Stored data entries
* * *

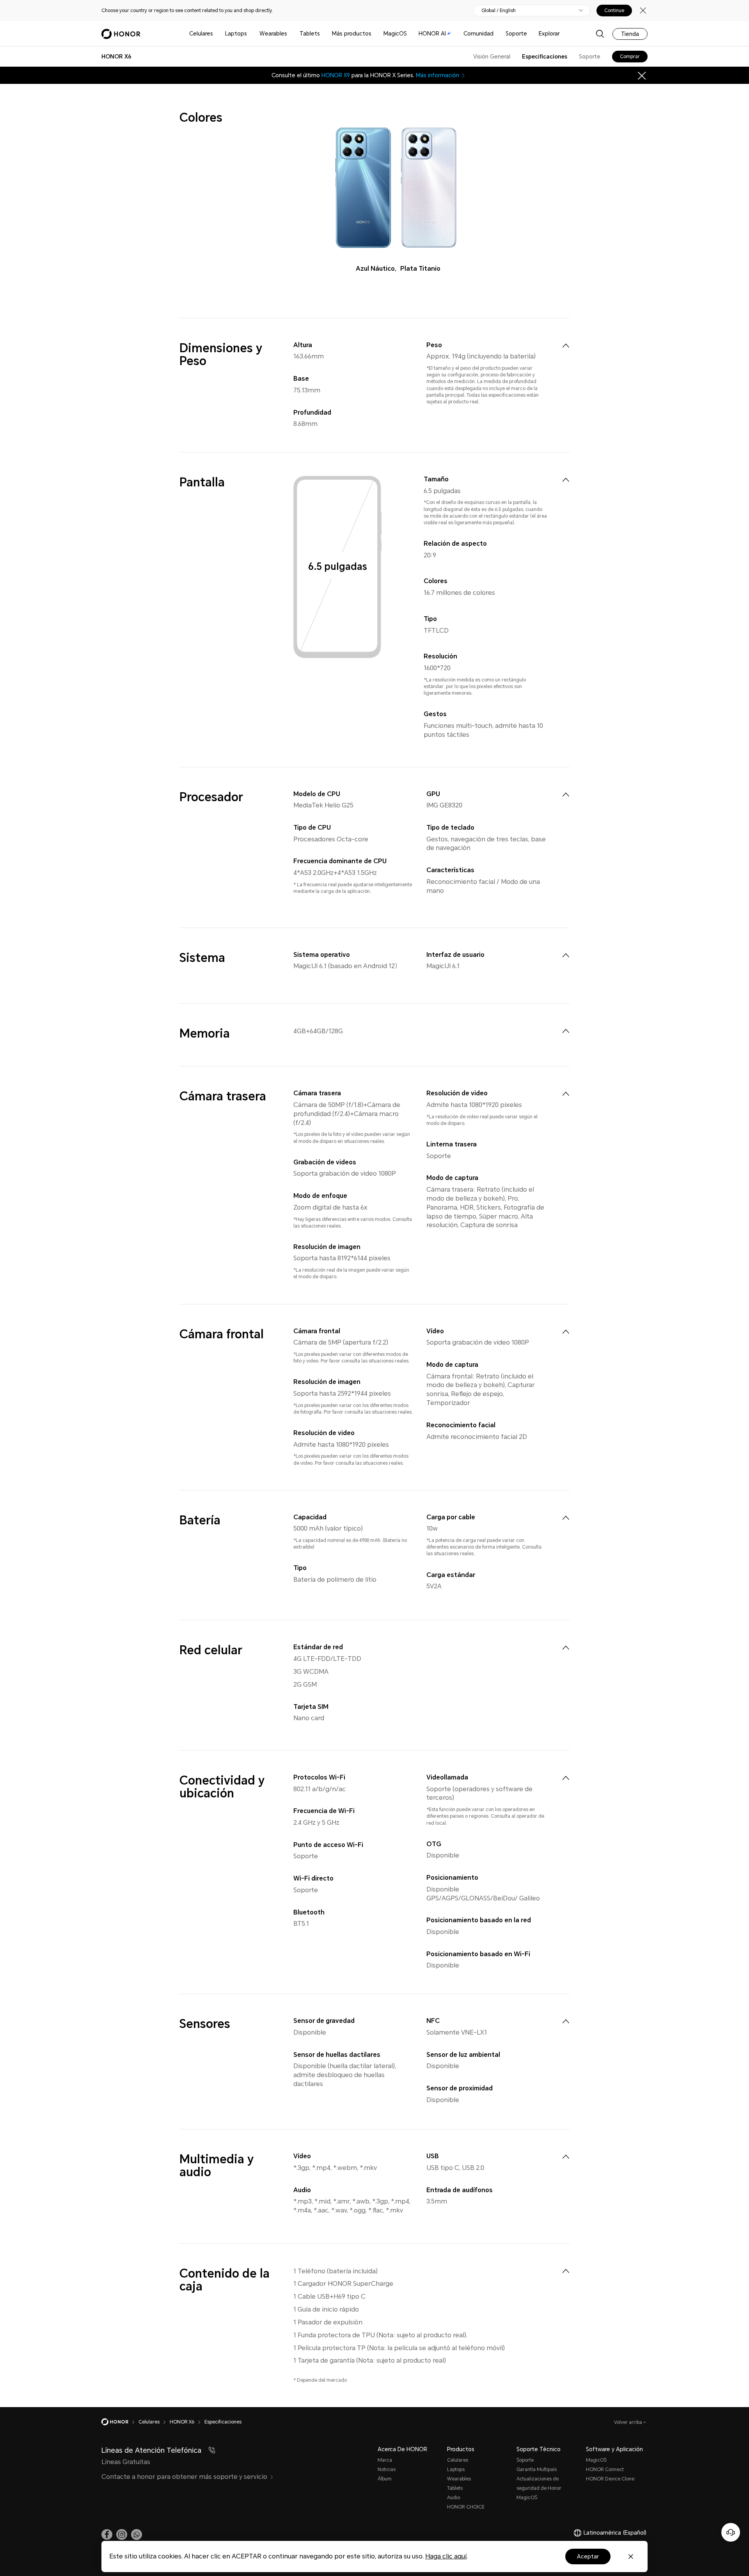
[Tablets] (323, 34)
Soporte (516, 33)
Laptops (236, 33)
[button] (136, 2534)
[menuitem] (565, 345)
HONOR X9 (335, 75)
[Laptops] (250, 34)
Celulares (201, 33)
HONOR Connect (605, 2469)
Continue (614, 10)
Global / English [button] (498, 10)
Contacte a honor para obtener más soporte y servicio (184, 2476)
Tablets (310, 33)
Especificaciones (544, 56)
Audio (453, 2497)
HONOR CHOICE (466, 2507)
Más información (437, 75)
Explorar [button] (549, 33)
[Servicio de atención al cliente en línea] (730, 2532)
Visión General (491, 56)
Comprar (630, 56)
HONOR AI (432, 33)
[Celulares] (216, 34)
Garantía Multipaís (536, 2469)
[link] (106, 2534)
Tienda (630, 34)
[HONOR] (119, 2422)
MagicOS (395, 33)
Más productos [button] (351, 33)
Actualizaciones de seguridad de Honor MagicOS (538, 2488)
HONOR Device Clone (610, 2479)
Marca (385, 2460)
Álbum (385, 2479)
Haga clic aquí (446, 2556)
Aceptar (588, 2556)
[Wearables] (290, 34)
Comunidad (478, 33)
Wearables (273, 33)
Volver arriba (628, 2422)
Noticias (387, 2469)
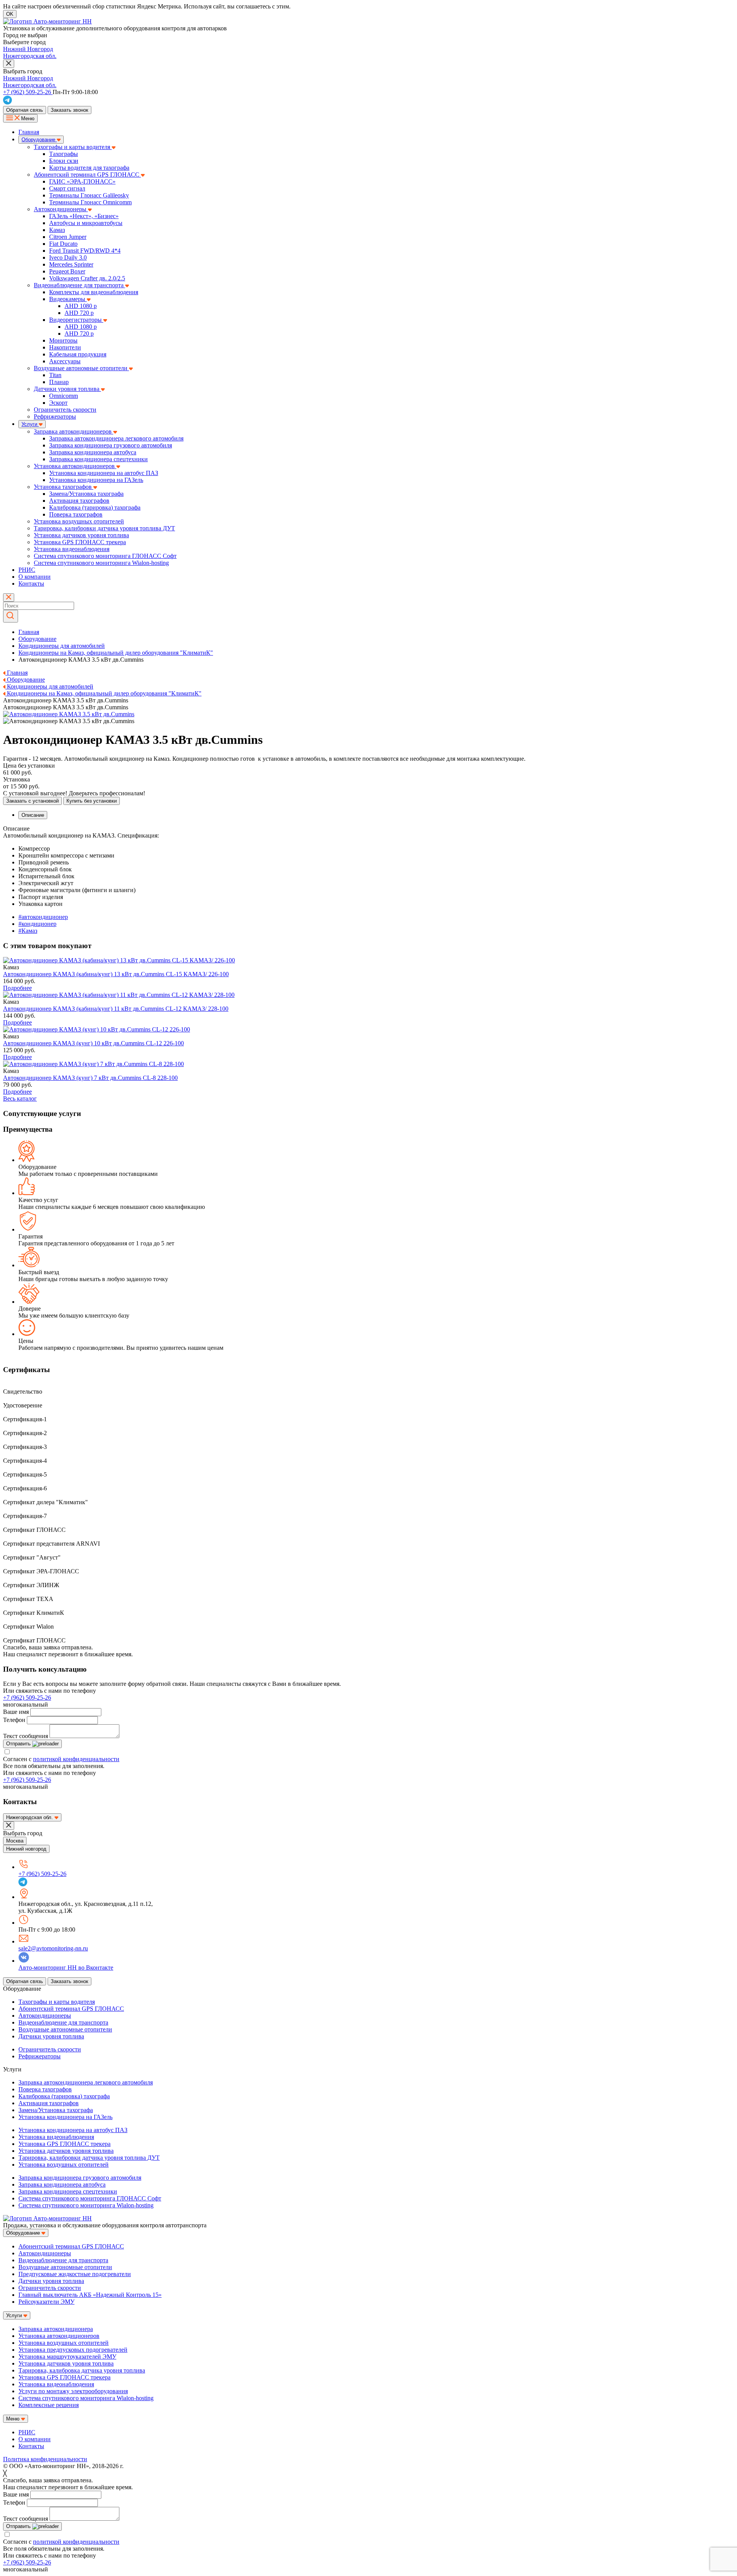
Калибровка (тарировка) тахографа (94, 507)
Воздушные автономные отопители (81, 368)
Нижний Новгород (28, 49)
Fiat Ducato (63, 243)
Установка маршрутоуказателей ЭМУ (67, 2356)
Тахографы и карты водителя (73, 147)
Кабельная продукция (77, 354)
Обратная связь (24, 110)
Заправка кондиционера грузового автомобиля (110, 445)
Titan (55, 375)
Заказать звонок (69, 110)
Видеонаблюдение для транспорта (79, 285)
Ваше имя (16, 1712)
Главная (28, 132)
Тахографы (63, 154)
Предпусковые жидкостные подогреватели (74, 2274)
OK (9, 14)
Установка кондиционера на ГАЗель (96, 480)
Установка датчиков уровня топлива (81, 535)
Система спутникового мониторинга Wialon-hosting (101, 563)
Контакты (31, 583)
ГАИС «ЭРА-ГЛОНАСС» (82, 181)
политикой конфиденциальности (76, 1759)
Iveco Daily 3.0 (68, 257)
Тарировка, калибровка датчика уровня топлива (81, 2370)
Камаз (57, 230)
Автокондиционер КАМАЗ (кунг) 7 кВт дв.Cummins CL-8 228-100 (90, 1077)
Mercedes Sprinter (71, 264)
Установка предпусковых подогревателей (72, 2349)
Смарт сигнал (67, 188)
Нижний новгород (26, 1849)
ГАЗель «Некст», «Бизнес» (84, 216)
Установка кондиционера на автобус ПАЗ (103, 473)
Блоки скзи (63, 160)
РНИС (26, 569)
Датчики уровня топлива (67, 389)
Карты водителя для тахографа (89, 167)
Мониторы (63, 340)
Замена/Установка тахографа (86, 493)
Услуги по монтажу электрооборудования (73, 2391)
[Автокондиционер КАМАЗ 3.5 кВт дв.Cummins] (119, 960)
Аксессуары (65, 361)
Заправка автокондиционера (55, 2329)
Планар (59, 382)
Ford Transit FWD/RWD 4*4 (85, 250)
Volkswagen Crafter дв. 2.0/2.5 (87, 278)
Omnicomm (63, 395)
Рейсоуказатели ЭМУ (46, 2301)
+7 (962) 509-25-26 (27, 1697)
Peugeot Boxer (67, 271)
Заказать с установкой (32, 801)
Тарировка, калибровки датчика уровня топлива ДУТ (104, 528)
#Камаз (27, 930)
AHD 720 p (79, 313)
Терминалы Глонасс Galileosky (89, 195)
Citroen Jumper (67, 236)
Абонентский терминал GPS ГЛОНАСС (87, 174)
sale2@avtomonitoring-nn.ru (53, 1948)
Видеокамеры (68, 299)
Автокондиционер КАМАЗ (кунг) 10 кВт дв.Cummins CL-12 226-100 (93, 1043)
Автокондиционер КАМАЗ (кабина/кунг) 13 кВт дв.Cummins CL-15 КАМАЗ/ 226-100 (116, 974)
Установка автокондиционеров (75, 466)
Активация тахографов (79, 500)
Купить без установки (91, 801)
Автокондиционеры (61, 209)
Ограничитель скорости (65, 409)
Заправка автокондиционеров (73, 431)
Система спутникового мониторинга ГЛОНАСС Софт (105, 556)
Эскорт (58, 402)
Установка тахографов (63, 486)
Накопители (65, 347)
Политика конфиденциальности (45, 2459)
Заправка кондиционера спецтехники (98, 459)
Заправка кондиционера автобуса (92, 452)
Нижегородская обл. (29, 56)
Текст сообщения (25, 1736)
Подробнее (17, 988)
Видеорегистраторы (76, 319)
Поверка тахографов (75, 514)
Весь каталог (20, 1098)
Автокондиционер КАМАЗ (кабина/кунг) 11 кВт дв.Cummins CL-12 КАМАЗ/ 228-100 (115, 1008)
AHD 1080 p (80, 306)
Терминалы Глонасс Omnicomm (90, 202)
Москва (14, 1841)
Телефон (14, 1720)
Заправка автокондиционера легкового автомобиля (116, 438)
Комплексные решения (48, 2405)
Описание (32, 815)
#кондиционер (37, 923)
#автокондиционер (43, 917)
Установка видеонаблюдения (71, 549)
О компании (34, 576)
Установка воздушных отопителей (79, 521)
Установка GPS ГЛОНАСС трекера (80, 542)
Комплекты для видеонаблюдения (93, 292)
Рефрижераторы (55, 416)
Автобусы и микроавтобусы (85, 223)
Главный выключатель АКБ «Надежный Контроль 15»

* * *

> Activity
Using the records above, restate word for word the lines from the one with "Политика конфиденциальности (45, 2459)" through the one with "Автобусы и микроавтобусы (85, 223)", both included.

> Solution
Политика конфиденциальности (45, 2459)
Заправка кондиционера спецтехники (98, 459)
Заправка кондиционера автобуса (92, 452)
Нижегородская обл. (29, 56)
Текст сообщения (25, 1736)
Подробнее (17, 988)
Видеорегистраторы (76, 319)
Поверка тахографов (75, 514)
Весь каталог (20, 1098)
Автокондиционер КАМАЗ (кабина/кунг) 11 кВт дв.Cummins CL-12 КАМАЗ/ 228-100 (115, 1008)
AHD 1080 p (80, 306)
Терминалы Глонасс Omnicomm (90, 202)
Москва (14, 1841)
Телефон (14, 1720)
Заправка автокондиционера легкового автомобиля (116, 438)
Комплексные решения (48, 2405)
Описание (32, 815)
#кондиционер (37, 923)
#автокондиционер (43, 917)
Установка видеонаблюдения (71, 549)
О компании (34, 576)
Установка воздушных отопителей (79, 521)
Установка GPS ГЛОНАСС трекера (80, 542)
Комплекты для видеонаблюдения (93, 292)
Рефрижераторы (55, 416)
Автобусы и микроавтобусы (85, 223)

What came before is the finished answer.